Men whose prostate cancer is treated with radiotherapy had a higher risk of developing secondary malignancies in the bladder, colon, and rectum, as compared with men who were not exposed to radiotherapy.
Overall, 21 studies were selected for analysis. Robert K. Nam, MD, MSc, division of urology, and colleagues reported an increased risk of cancers of the bladder (4 studies; adjusted HR 1.67, 95% CI 1.55-1.80), colorectum (3 studies; adjusted HR 1.70; 95% CI 1.34-2.38), and rectum (3 studies; adjusted HR 1.79, 95% CI 1.34-2.38).
In contrast, secondary hematologic cancers (1 study; adjusted HR 1.64, 95% CI 0.90-2.99) or lung cancers (2 studies; adjusted HR 1.45, 95% CI 0.70-30.01) were not associated with exposure to radiotherapy. In addition, the researchers found that patients who received external beam radiotherapy had higher odds of developing a second malignancy as compared with patients who received brachytherapy. The researchers reported that the absolute rates, however, were low.
“We found a positive risk association,” said Nam. “This study clearly shows that physicians need to discuss the possibility of a second cancer after radiation treatment.”

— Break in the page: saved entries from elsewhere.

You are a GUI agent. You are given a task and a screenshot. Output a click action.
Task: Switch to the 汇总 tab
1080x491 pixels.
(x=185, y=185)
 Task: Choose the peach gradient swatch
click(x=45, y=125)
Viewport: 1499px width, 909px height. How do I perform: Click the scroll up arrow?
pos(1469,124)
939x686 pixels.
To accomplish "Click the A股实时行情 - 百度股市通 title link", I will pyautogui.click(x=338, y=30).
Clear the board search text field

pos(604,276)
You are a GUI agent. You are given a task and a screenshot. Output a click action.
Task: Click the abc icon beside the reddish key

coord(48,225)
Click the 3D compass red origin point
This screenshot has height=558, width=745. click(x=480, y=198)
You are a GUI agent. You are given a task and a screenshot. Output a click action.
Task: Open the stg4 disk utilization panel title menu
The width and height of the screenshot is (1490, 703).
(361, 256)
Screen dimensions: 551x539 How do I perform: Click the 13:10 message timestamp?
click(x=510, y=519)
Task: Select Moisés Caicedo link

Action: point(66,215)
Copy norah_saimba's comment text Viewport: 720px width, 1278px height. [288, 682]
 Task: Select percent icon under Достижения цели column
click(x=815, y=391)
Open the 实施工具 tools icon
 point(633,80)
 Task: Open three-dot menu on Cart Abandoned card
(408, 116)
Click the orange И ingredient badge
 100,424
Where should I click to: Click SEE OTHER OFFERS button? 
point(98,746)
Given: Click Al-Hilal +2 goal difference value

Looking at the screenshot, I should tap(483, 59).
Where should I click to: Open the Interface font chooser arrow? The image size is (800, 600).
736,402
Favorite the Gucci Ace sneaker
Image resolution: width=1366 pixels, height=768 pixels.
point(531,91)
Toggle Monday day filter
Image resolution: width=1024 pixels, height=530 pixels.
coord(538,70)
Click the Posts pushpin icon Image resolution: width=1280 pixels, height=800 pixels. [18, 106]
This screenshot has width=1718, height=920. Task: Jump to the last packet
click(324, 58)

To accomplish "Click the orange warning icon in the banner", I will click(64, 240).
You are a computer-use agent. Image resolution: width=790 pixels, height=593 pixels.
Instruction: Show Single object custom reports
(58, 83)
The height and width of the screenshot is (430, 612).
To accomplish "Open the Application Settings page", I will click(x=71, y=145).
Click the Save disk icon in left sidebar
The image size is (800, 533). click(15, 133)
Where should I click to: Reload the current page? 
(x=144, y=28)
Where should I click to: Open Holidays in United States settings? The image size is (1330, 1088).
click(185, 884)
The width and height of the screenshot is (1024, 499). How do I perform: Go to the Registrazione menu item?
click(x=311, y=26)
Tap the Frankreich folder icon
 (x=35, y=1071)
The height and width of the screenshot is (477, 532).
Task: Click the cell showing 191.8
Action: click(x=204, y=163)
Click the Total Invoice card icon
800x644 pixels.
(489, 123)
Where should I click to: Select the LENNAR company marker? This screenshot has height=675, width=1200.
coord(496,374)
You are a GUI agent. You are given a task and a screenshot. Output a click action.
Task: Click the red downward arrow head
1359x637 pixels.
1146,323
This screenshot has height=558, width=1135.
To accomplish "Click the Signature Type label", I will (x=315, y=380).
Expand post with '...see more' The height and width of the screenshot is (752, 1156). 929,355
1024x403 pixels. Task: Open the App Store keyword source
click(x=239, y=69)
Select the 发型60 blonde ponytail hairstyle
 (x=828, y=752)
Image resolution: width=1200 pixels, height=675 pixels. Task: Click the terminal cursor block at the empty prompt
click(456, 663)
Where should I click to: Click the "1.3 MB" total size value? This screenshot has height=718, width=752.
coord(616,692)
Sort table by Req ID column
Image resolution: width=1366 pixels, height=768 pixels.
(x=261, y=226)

The researchers focused on sites that are closest to the prostate gland: bladder, rectum, and colon. “Those are the vulnerable areas that are susceptible to radiation exposure when treating the prostate gland. We also looked at distant areas that could be susceptible because of radiation scatter. These sites include the bone and lung. Our study did not show an association for those distant sites.”
Treatment options for patients with a diagnosis of prostate cancer can include surgery or radiotherapy. Each option is associated with side effects including urinary incontinence and erectile dysfunction. Secondary cancers related to treatment represent perhaps the most serious of all complications, but previous studies have led to conflicting results.
Meta-analysis cannot establish cause and effect, but those involving observational research are useful for pulling evidence together. These results were consistent when the researchers restricted analyses to studies using five- or 10-year lag periods between treatment and the development of a secondary cancer.
The researchers noted in the analysis that odds ratios for bladder and rectal cancer increased with a longer lag time (odds ratio at 5-year lag versus 10-year lag: 1.3 versus 1.89 for bladder cancer and 1.68 versus 2.2 for rectal cancer), suggesting a potential association between radiotherapy and the development of secondary malignancy of the bladder and rectum.
“This information could be particularly important to a large proportion of patients in which treatment is recommended and according to treatment guidelines in which surgery or radiation would be equal options for them to choose,” said Nam.
Armed with this information from the study, urologists are in a better position to discuss treatment options with their patients, said Nam. “Informed decision making is so important. It’s important for patients to be aware of this risk and to understand the complications that could arise from treatment.”
Nam explained that for patients who are at low-risk and candidates for active surveillance, second malignancies are not an issue. At the other end of the spectrum, those patients with high-risk, aggressive disease will likely die from it, before the development of a second malignancy.
“But the group who might require treatment, where treatment provides long-term cancer control, these survivors could suffer the ill effects of radiation treatment. It is these patients who are at risk for developing these types of cancers and it’s important for urologists to discuss the risk with them.”